Queensland’s current economy boom will not be the normal

Thursday 15 December, 2016

Higher coal prices have meant an unexpected improvement in the State Budget bottom line, with a forecast operating surplus sitting at $2 billion up from $867 million.

Indeed, coal royalties added an additional $1.5 billion to the 2016-17 Budget, as reflected in the figures released by the State Government on Tuesday.

Nevertheless, Queensland’s fiscal deficit remains at $1 billion, which has implications for Queensland regaining its AAA credit rating.

This means the Palaszczuk Government is continuing to borrow money, which is adding to the debt burden.

What is concerning to the business community at present is the significant growth in public services figures under the current government. CCIQ would caution the government to resist ballooning the public service and using borrowings to fund payroll.

With the announcement of several packages aimed at boosting jobs in regional Queensland as per MYFER, CCIQ tentatively welcomes concerted efforts to use the operating surplus to create jobs outside of the South-East Queensland corner.

What is pertinent now is that the government, alongside the business community, develop these packages, provide greater detail as to their policy direction and roll-out, as well as conduct detailed cost-benefit analyses to ensure that these investments are sound, and will achieve lasting benefits for Queensland.

CCIQ aims to keep the government accountable on its claims regarding capital works spend. As indicated in the graph below, real spending on capital purchases as a percentage of Gross State Product has declined and then flat-lined over the last decade.

public sector graphic

In the context of a transitioning economy, investment in infrastructure and regional job-creation projects is key to securing a diversified economic future for Queensland.

We need a significant uptick in capital works spend as a percentage of GSP if we are to secure Queensland’s economic future.

Treasurer Curtis Pitt deserves credit where credit is due. The challenge moving forward is to exercise expenditure restraint, rule out any new taxes or charges, while distributing the unexpected windfall throughout the regions to secure Queensland’s economic future. 

CCIQ Analysis:

General Government Expenses

$52.927 billion MYFER

$345 million or 0.7 per cent higher than the 2016-17 Budget estimate 

A significant component of the growth in general government expenses can be attributed to the increase in the size of the public service.

CCIQ acknowledges this was an election commitment to ‘restore frontline services’ however, we have consistently cautioned the government to restrict any increase in the public service to population growth (which currently sits at 1.3 per cent) over the forward estimates.
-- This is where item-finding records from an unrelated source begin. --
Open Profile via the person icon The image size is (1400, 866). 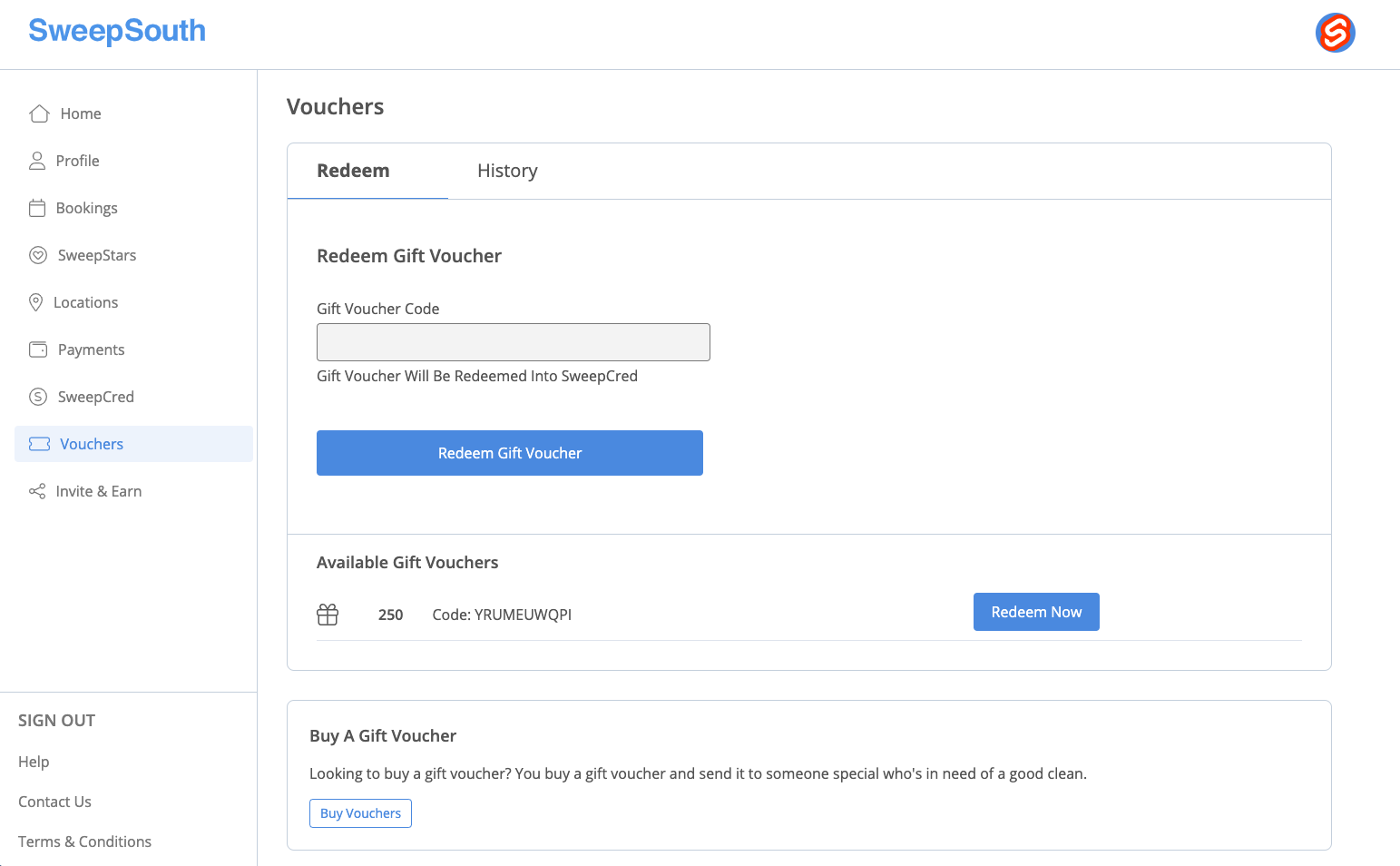point(37,161)
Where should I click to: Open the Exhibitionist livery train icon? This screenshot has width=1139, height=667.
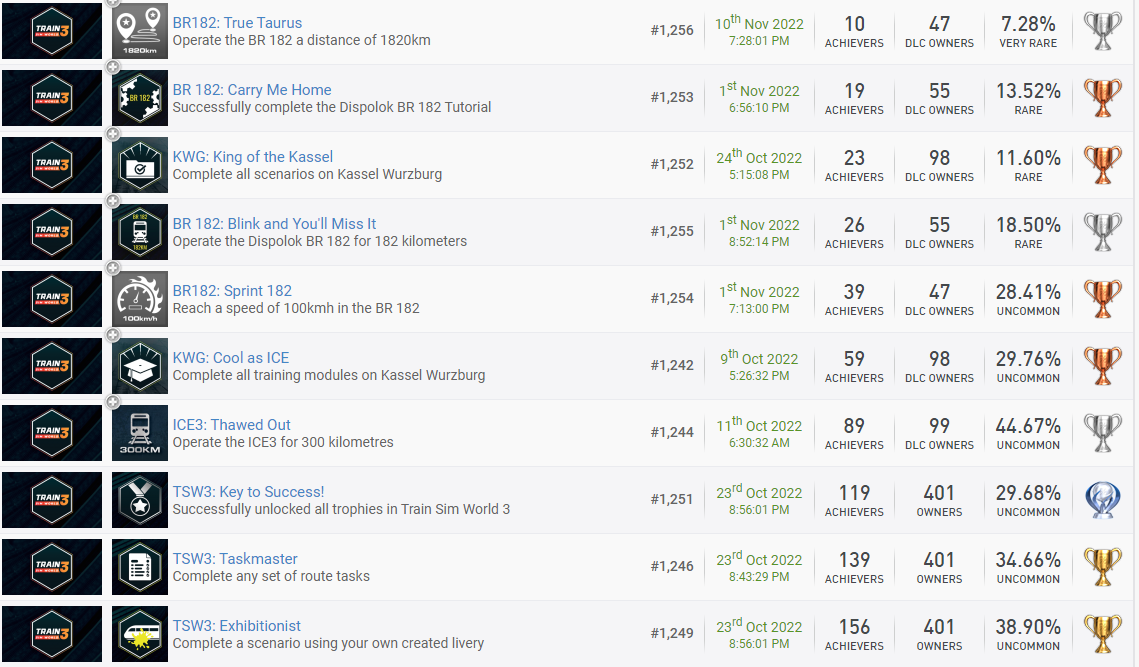[x=140, y=634]
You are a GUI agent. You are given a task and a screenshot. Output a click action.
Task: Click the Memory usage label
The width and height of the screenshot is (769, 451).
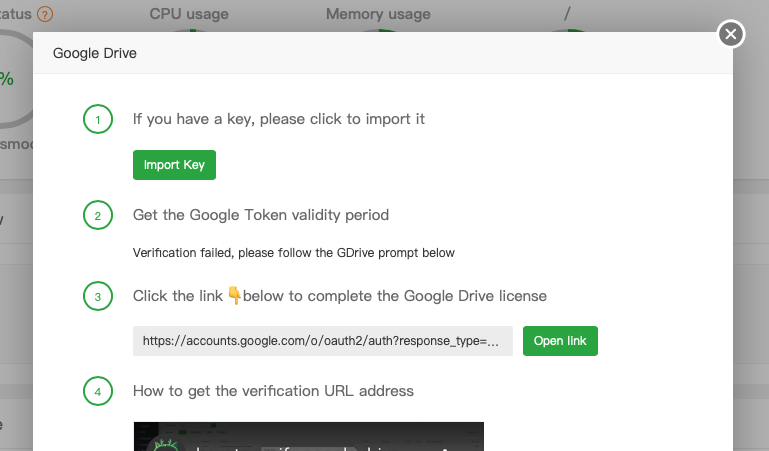(x=378, y=15)
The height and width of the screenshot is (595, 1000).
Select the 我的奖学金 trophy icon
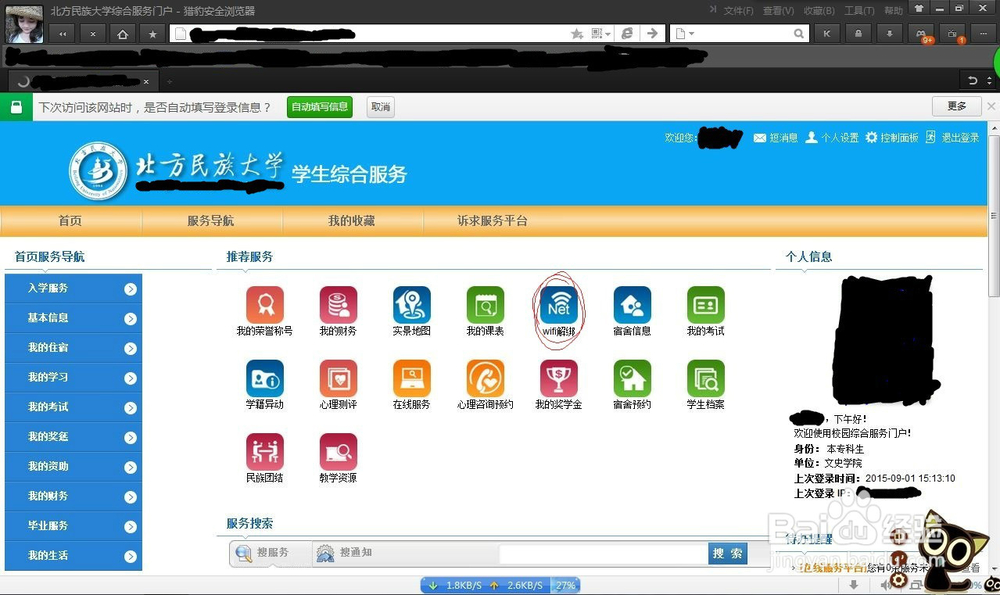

Furthermore, most jobs created are centered on inner-Brisbane, undermining the government’s claims that these are indeed ‘frontline services’.

CCIQ urges the government to monitor and control this growth as increasing the public service is not a sustainable way to generate medium and long-term jobs growth.

General Government Sector Debt

$36 billion MYFER

$35.5 billion in 2015-16, forecast to increase to $37.8 billion in the 2016-17 Budget and revised down to $36 billion in MYFER. This downward revision is the result of higher operating cash flows, which is which is primarily the result of improved royalty revenues.

Total Government Borrowings

$73.75bn as at June 2017, down from forecast of $75.2bn.

Revenue

$1.5 billion MYFER

As noted, revenue increased primarily because of the upward revisions in the expected revenue from royalties.

Operating Surplus

$2.026 billion MYFER

Up from $867 million due to higher than expected coal royalties.

Employment Growth

Downgraded to 0.75 per cent from 1.5 per cent, averaging at 6.25 per cent steady. 

The expectation is that the unemployment rate will most likely persist around its current level (6.0 per cent trend).

With respect to the concerning participation rate, it is argued that as employment growth increases, this will also result in more people being encouraged to re-engage with the labour market, driving up participation.

The result of this however, is that the unemployment rate will most likely hold at its current level.

Transition to new sources of growth

The focus continues to be on development opportunities within the tourism industry, particularly growing markets and investment opportunities across Asia.

Infrastructure must also be a priority and something that will be needed as the residential construction boom wanes and activity in this sector returns to normal levels.

While residential housing has performed a critical role in maintaining economic activity as the state has transitioned to the post-mining boom economy, the benefit of this has peaked, so an increase in government money to drive key projects (regional road networks, etc) are necessary and will deliver long-term and lasting benefits.

Key MYFER measures

$360 million jobs stimulus package including:

•           $200 million to local councils

•           $160 million boost manufacturing and incentivize employers to employ in regional Queensland

Given that government expenditure on capital is declining, an upturn would deliver welcome assistance to overall economic activity.

Once again, there needs to be a cost-benefit analysis of any spending and, ideally, increased infrastructure spending should coincide with genuine efforts to find cost savings in other areas of government.